荻窪Doctor’s コラム急性大動脈解離

2020.08.03(2020.09.11更新)

急性大動脈解離とステントグラフト治療

|オープンステントグラフト|上行弓部置換術|残存解離|遠隔期の瘤化|早期のステントグラフト治療|Stanford A型|Stanford B型|

急性大動脈解離とステントグラフト治療

心臓血管外科 医員 浅野竜太

当院は2011年より大動脈スーパーネットワークの重点病院として急性大動脈疾患の受け入れを行っています。急性大動脈解離の割合が多く、緊急手術を要する患者さんも多いです。

急性大動脈解離は大動脈の内膜に亀裂(エントリー)が入り、そこを起点として大動脈壁が裂ける病気で、上行大動脈に解離が及んでいるStanford A型とそれ以外のStanford B型に大別されます。基本的にStanford A型は緊急手術(人工血管置換術)が必要です。当院ではStanford A型の急性大動脈解離に対してオープンステントグラフトを用いた上行弓部置換術を積極的に行っています。この術式は広範囲の解離部分に対して治療効果が得られる利点があります。Stanford B型はまず降圧、安静による保存的治療が選択されますが、臓器虚血や大動脈破裂などがある場合は緊急手術が必要です。

______________________________

*理解の確認*.
a - 急性大動脈解離の文章のうち、「荻窪Doctor’s コラム急性大動脈解離」から始まり「を要する患者さんも多いです。」で終わる部分を、「重点病院」を「拠点病院」に置き換えて書き直しなさい。
b - 急性大動脈解離の文章を、最後の文のあとから書き継ぎなさい。

*データ一覧*.
______________________________

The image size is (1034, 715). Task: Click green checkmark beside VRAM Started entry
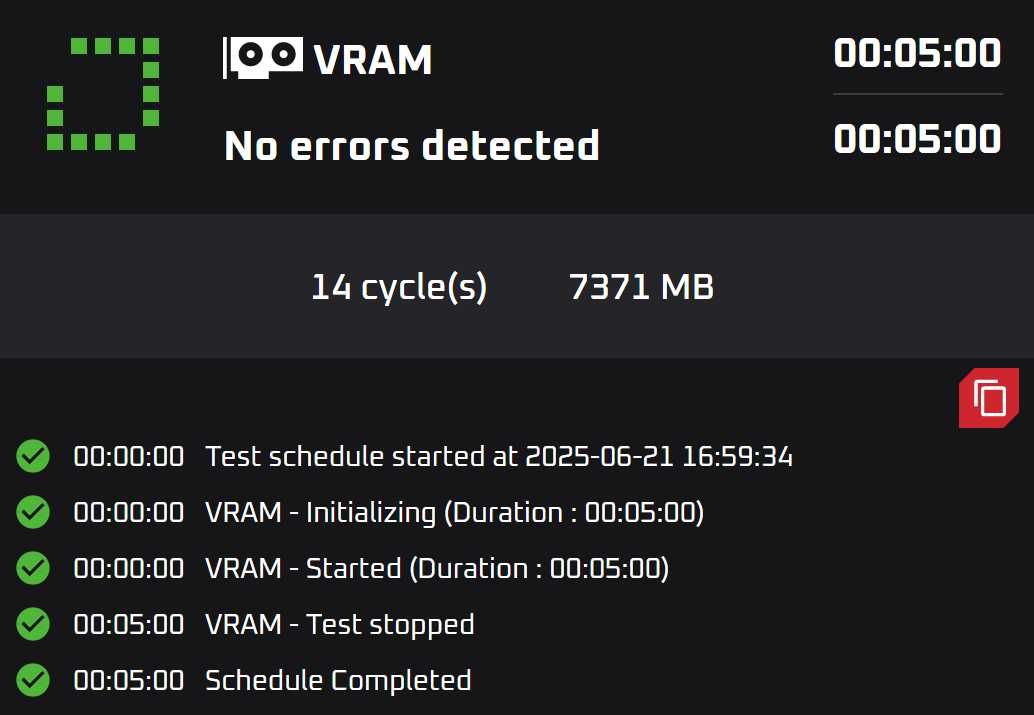(33, 568)
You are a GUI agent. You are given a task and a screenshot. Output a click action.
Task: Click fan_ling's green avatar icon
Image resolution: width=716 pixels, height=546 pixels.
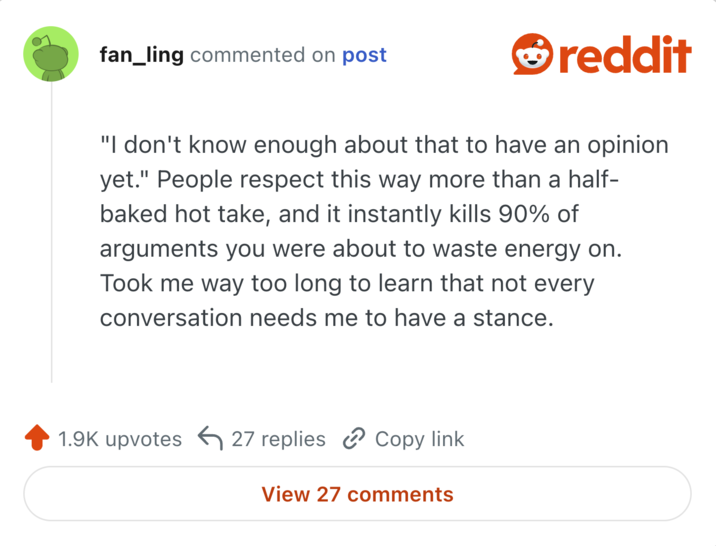(51, 55)
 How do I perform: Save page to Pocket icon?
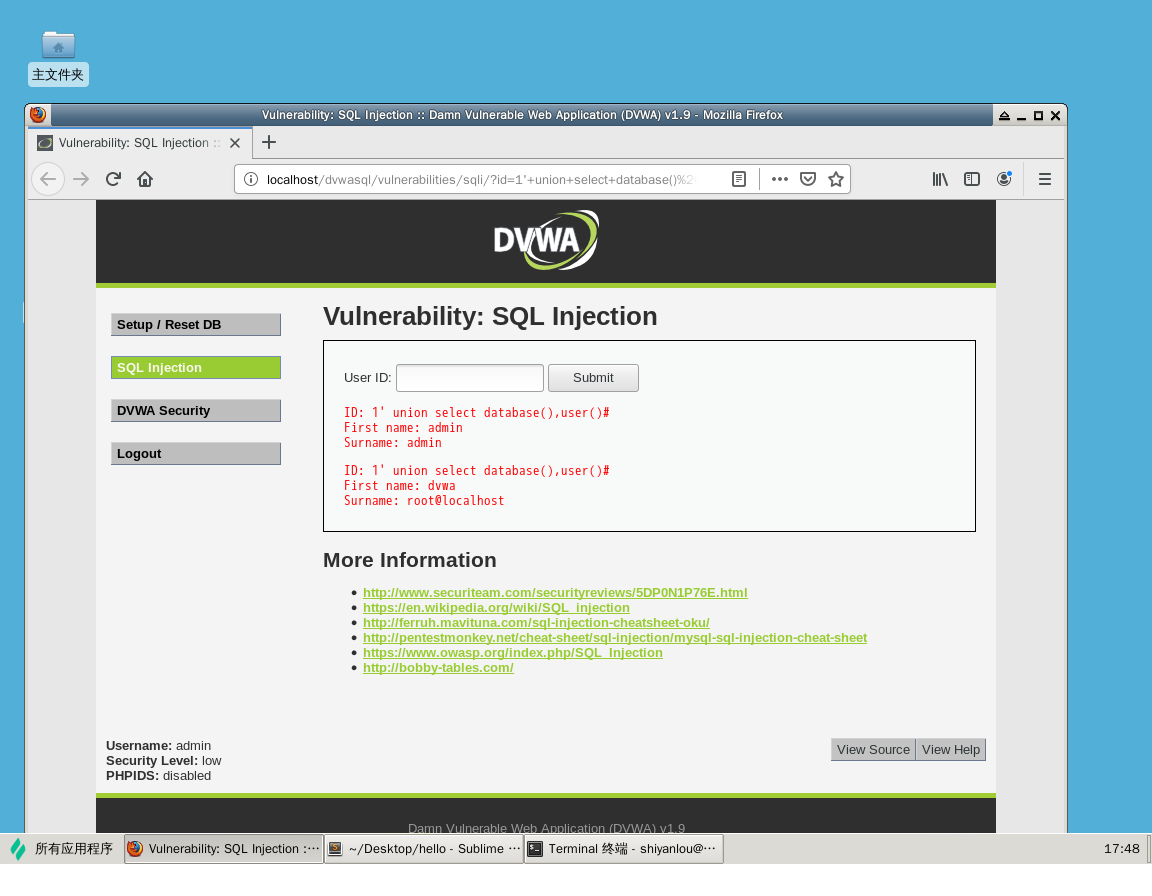(808, 179)
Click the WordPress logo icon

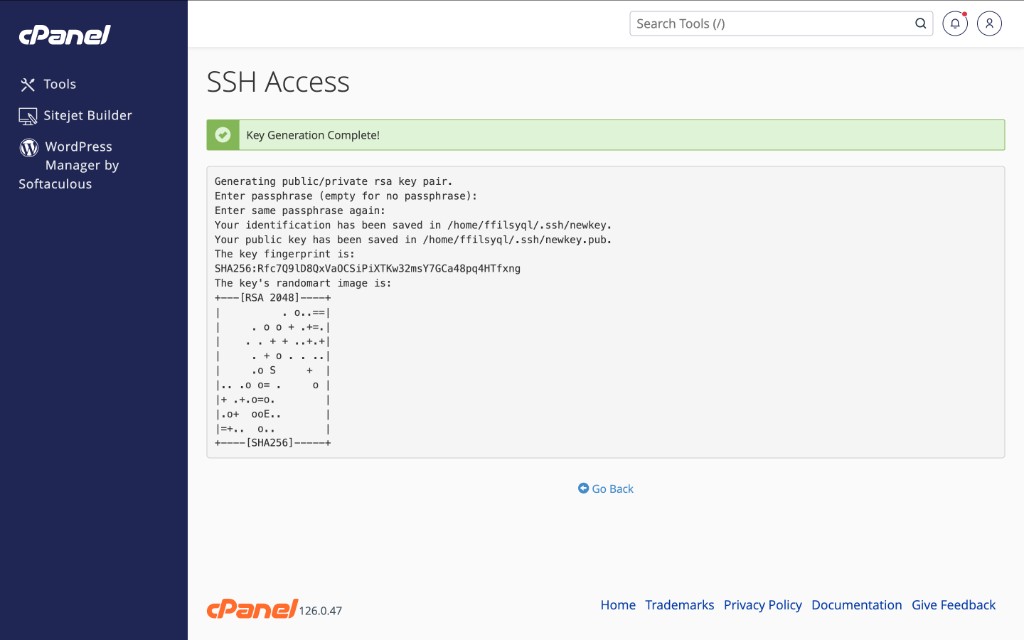(29, 147)
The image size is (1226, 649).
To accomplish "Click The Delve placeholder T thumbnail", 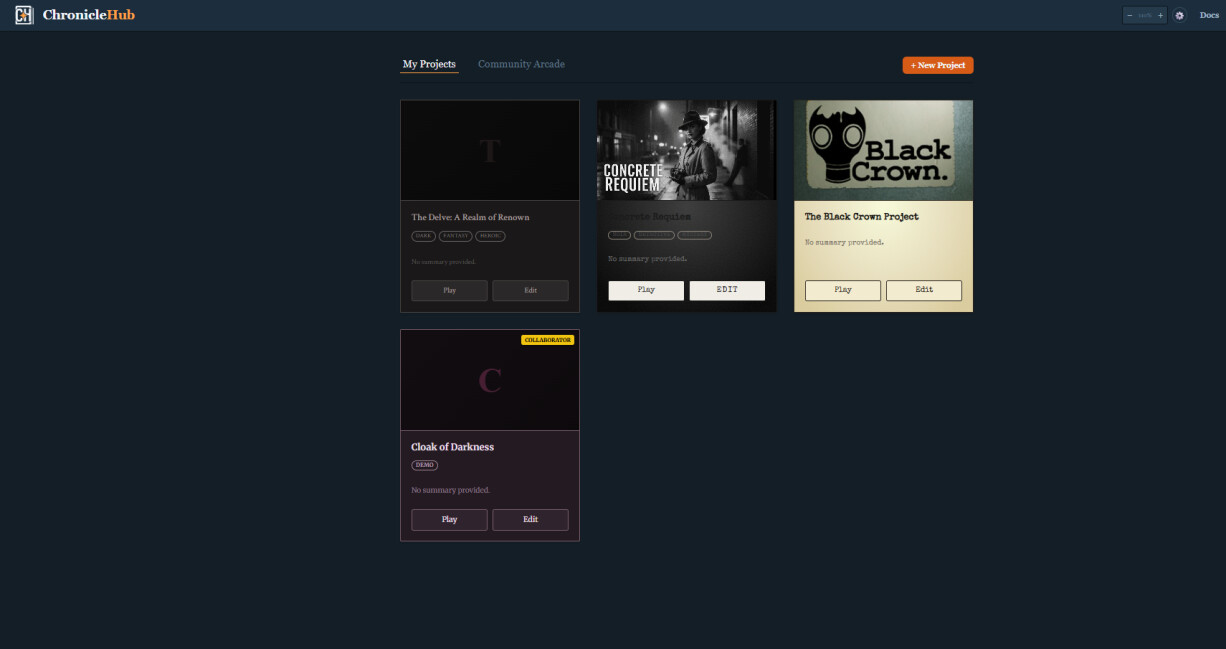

______________________________

*記述解答*.
a -
荻窪Doctor’s コラム急性大動脈解離

2020.08.03(2020.09.11更新)

急性大動脈解離とステントグラフト治療

|オープンステントグラフト|上行弓部置換術|残存解離|遠隔期の瘤化|早期のステントグラフト治療|Stanford A型|Stanford B型|

急性大動脈解離とステントグラフト治療

心臓血管外科 医員 浅野竜太

当院は2011年より大動脈スーパーネットワークの拠点病院として急性大動脈疾患の受け入れを行っています。急性大動脈解離の割合が多く、緊急手術を要する患者さんも多いです。

b -
Stanford A型、B型いずれにおいても大動脈解離は急性期を乗り越えることが重要ですが、胸部大動脈から腹部大動脈まで広範囲にわたって解離した大動脈を根治する(解離した部分をなくす)ことは難しいです。解離が残った部分が遠隔期に拡大して瘤化し、手術が必要となることもあります。

胸部大動脈ステントグラフト治療は動脈瘤に対する低侵襲治療として2008年から保険適応となった治療法です。2015年に大動脈解離へ適応が拡大されました。ステントグラフトを解離した大動脈に内挿することで、大動脈の内膜の亀裂(エントリー)を閉鎖して、解離して生じたスペース(偽腔)を縮小させ、もとの血液の通り道(真腔)を拡大させます。

以前は降圧、安静による保存的治療が主流であったStanford B型急性大動脈解離に対して、最近は積極的なステントグラフト治療が行われてきており、良好な成績が報告されています。急性期に大動脈解離に治療介入することで、遠隔期に残存解離部分が瘤化することを予防する効果も期待されています。

当院でもStanford B型解離ならびにStanford A型への人工血管置換術後に残存した解離部分に対して、遠隔期の瘤化が懸念される場合は早期にステントグラフト治療を行っています。治療介入のメリットとリスクの評価を常に行っていくことは必要ですが、低侵襲治療の進歩によって、より良い治療成績を目指して戦略も変化しています。

【70代後半 男性 急性大動脈解離Stanford B型】
急性期は保存的治療ののち退院。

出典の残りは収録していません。